Stored records
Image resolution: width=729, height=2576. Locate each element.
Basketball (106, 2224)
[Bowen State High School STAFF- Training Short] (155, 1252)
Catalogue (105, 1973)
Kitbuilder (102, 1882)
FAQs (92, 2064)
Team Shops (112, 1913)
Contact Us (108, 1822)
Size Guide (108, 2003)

Problem to solve: Each entry above should be restated exactly as supplied.

Result of the task:
Image resolution: width=729, height=2576. Locate each element.
Basketball (106, 2224)
[Bowen State High School STAFF- Training Short] (155, 1252)
Catalogue (105, 1973)
Kitbuilder (102, 1882)
FAQs (92, 2064)
Team Shops (112, 1913)
Contact Us (108, 1822)
Size Guide (108, 2003)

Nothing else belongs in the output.